Hindistan'ın Hinduları başka bir hac telakkisine sahipler. Tanrı görülmediğinden, O’na tazimde bulunmak için ilahi yaratıcı gücün en büyük tezahürlerinin ortaya çıkmış olduğu yerleri, ziyaret etmek gerekir. Örneğin Ganj, en önemli nehirdir, ta Himalayalardan Bengal Körfezi’ne kadar kıtayı sular ve hatta denize açıldığı bir kayadan çıkan Ganj’ın kaynağını ziyaret etmek için yolculuk yapmak Hinduların en önemli haccıdır. Ganj, Alfahabad yakınında, diğer bir büyük nehir olan Jumma ile birleşir ve bu birleşme yerinde bilhassa ay ve güneşin tutulmaları gibi özellikle önemli vakitlerde yıkanmak da, Hindu dininin en büyük haclarından biridir.
Gotama Buda'nın , kendi dininin vahyini bir yabani incir ağacı altında almış olduğuna inanılır. Önce bu ağacı, sonra da bu kutsal ağacın eskiden varolduğu yeri ziyaret etmek Budistlere göre haccın konusunu oluşturmuştur ve oluşturmaya devam etmektedir.

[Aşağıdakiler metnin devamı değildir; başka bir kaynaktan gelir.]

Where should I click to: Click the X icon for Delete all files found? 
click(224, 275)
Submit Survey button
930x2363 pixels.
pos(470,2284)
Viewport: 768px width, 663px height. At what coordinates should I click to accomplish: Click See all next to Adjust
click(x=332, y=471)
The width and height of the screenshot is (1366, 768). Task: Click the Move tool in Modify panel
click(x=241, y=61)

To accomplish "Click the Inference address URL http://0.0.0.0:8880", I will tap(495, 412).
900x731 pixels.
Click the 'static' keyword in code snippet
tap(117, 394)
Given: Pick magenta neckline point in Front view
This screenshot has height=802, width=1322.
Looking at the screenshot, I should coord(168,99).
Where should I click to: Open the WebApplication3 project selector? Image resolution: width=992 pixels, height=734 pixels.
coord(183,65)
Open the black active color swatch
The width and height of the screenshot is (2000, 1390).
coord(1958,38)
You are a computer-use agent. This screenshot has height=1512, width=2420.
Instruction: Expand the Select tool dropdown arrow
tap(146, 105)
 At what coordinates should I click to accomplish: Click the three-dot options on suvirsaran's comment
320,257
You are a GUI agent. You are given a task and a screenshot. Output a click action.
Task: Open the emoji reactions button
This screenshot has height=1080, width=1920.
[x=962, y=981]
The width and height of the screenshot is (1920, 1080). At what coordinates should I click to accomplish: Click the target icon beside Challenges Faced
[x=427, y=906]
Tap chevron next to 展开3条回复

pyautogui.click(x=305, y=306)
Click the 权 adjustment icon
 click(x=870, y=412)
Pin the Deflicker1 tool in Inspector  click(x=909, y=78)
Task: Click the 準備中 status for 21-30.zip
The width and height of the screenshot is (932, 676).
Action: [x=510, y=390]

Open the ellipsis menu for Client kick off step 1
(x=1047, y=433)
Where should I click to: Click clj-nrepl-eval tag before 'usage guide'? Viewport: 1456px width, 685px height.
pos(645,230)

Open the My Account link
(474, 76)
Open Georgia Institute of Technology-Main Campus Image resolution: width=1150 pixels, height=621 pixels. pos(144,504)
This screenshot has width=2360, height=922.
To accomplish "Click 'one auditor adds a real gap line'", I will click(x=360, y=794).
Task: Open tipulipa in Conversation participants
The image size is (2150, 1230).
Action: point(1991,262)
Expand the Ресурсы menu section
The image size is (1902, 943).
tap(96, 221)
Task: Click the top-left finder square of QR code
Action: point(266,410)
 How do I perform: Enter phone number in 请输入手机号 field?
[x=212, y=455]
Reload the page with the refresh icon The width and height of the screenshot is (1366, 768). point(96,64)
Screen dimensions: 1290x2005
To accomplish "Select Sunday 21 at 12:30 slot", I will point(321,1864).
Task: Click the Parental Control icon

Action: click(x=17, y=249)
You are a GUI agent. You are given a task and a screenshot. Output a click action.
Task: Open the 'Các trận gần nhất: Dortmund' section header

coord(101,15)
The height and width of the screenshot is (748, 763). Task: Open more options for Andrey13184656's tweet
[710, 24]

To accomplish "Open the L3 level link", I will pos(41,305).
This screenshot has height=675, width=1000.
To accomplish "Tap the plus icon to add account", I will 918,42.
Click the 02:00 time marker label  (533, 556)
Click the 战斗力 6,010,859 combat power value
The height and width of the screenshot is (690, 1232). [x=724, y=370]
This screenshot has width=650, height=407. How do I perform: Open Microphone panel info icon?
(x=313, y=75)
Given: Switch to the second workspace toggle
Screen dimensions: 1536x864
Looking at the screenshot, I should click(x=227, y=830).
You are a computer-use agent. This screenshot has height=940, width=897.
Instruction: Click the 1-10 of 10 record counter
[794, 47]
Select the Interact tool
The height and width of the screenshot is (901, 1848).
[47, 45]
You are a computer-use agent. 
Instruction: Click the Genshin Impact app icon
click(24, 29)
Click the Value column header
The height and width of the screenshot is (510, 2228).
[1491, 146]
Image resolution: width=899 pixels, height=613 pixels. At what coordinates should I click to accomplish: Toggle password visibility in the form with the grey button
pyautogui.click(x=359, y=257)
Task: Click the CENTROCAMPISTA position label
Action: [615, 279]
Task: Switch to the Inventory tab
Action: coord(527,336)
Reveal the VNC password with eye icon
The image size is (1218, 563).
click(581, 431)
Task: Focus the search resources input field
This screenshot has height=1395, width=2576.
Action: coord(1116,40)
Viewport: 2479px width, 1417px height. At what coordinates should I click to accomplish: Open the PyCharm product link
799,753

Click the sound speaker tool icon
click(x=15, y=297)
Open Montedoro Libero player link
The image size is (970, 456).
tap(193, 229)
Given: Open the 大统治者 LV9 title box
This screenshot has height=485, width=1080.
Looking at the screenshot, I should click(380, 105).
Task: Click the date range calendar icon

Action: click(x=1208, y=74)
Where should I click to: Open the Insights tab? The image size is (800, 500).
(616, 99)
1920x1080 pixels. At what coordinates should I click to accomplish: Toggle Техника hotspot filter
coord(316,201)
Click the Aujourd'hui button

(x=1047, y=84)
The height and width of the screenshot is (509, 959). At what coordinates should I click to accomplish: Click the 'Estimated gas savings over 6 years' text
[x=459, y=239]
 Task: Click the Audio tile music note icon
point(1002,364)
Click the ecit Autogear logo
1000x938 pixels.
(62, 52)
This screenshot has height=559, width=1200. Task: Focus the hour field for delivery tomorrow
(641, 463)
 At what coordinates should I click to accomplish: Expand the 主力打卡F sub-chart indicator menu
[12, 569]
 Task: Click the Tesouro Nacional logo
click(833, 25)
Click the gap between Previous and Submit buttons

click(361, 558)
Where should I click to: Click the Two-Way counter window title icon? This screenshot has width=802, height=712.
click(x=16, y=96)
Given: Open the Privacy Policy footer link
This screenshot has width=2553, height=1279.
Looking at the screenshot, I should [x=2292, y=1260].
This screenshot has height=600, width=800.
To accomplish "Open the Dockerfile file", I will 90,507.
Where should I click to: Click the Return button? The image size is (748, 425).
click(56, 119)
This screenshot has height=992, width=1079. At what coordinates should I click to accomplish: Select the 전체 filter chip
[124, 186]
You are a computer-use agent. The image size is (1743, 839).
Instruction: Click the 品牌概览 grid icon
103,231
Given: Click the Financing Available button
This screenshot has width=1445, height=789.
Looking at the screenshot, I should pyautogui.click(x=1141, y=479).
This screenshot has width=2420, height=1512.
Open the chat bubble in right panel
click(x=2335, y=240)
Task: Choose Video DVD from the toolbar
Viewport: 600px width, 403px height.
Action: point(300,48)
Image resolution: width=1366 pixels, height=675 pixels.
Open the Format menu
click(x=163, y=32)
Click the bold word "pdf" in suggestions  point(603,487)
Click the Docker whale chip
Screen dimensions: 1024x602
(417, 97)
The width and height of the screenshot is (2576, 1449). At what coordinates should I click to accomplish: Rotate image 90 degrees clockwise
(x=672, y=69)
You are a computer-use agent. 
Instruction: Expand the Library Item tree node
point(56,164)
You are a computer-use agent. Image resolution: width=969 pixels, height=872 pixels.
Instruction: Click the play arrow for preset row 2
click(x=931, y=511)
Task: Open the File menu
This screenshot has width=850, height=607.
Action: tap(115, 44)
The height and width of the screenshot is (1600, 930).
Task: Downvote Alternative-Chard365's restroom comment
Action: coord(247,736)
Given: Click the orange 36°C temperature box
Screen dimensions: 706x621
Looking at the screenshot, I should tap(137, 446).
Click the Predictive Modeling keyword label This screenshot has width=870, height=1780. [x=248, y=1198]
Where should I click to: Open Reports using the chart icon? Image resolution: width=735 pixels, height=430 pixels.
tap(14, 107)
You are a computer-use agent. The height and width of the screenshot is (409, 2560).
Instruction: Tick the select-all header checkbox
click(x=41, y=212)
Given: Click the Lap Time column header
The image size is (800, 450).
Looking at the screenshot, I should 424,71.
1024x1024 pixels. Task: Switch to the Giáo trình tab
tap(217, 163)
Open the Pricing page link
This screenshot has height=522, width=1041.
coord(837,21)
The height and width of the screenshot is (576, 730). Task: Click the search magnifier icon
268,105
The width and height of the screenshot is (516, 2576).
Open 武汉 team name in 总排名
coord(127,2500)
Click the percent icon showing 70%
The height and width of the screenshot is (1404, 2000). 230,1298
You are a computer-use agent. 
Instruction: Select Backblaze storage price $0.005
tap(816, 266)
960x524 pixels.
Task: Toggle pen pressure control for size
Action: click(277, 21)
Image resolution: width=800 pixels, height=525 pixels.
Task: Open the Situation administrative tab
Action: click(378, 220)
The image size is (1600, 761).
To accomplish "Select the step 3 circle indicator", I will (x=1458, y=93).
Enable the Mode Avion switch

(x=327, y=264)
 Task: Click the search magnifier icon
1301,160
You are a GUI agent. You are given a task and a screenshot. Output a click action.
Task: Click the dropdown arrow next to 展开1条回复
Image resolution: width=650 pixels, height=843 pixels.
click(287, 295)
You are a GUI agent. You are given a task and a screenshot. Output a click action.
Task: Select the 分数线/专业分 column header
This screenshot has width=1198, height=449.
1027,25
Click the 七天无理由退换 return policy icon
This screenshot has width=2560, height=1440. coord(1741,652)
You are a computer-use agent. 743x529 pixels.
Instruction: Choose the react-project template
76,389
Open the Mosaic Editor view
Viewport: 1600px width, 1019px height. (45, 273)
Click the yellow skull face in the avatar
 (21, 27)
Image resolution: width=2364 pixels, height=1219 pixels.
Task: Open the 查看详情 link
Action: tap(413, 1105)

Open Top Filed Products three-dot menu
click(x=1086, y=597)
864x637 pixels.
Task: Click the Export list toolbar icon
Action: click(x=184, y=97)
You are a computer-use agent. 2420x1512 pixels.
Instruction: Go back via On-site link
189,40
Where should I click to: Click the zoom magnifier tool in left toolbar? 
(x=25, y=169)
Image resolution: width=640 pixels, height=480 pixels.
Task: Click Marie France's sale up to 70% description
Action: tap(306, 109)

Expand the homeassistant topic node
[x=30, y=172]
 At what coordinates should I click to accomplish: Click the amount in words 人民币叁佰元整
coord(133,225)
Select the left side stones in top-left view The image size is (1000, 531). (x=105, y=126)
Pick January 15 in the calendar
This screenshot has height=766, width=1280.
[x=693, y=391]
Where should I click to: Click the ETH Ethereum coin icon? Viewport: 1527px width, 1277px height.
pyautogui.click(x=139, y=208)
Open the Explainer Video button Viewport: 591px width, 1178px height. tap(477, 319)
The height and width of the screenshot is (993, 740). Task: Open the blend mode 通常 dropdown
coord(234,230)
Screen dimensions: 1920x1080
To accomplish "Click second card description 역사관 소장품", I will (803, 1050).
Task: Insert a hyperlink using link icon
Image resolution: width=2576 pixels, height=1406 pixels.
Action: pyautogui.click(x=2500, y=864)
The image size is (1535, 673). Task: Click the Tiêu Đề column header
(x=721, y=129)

Kısaca bir dinin ermiş kurucusunun doğum yeri, onun defnedildiği yer, bir mucizenin meydana geldiği yer, çeşitli toplumlara göre yeryüzünün farklı bölgelerinde hac yapılmasının sebeplerini oluştururlar.
İslam öncesi Araplar’da Kabe (ve Kabe'ler yani küpler) putperestlerin en kutsal mabetleriydi ve bölge halklarının hac mekanlarıydı. Mekke'de ki Kabe eldeki kanıtlara göre İbrahim peygamber tarafından yapılmamıştır, yaklaşık MÖ. 800 lü yıllarda yapıldığı bilinmektedir. Ayrıca Kabe hiçbir zaman Yahudiler ve Hristiyanlar tarafından kutsal sayılmamıştır. Tevrat ve İncil’de Kabe ile ilgili tek bir ayet dahi olmaması bunu kanıtlamaktadır. Kabe MÖ 800 lü yıllardan sonra putperestler tarafından “Allah'ın evi” (Ay Tanrıçası Al-İlah) olarak anılmaya başlanmıştır.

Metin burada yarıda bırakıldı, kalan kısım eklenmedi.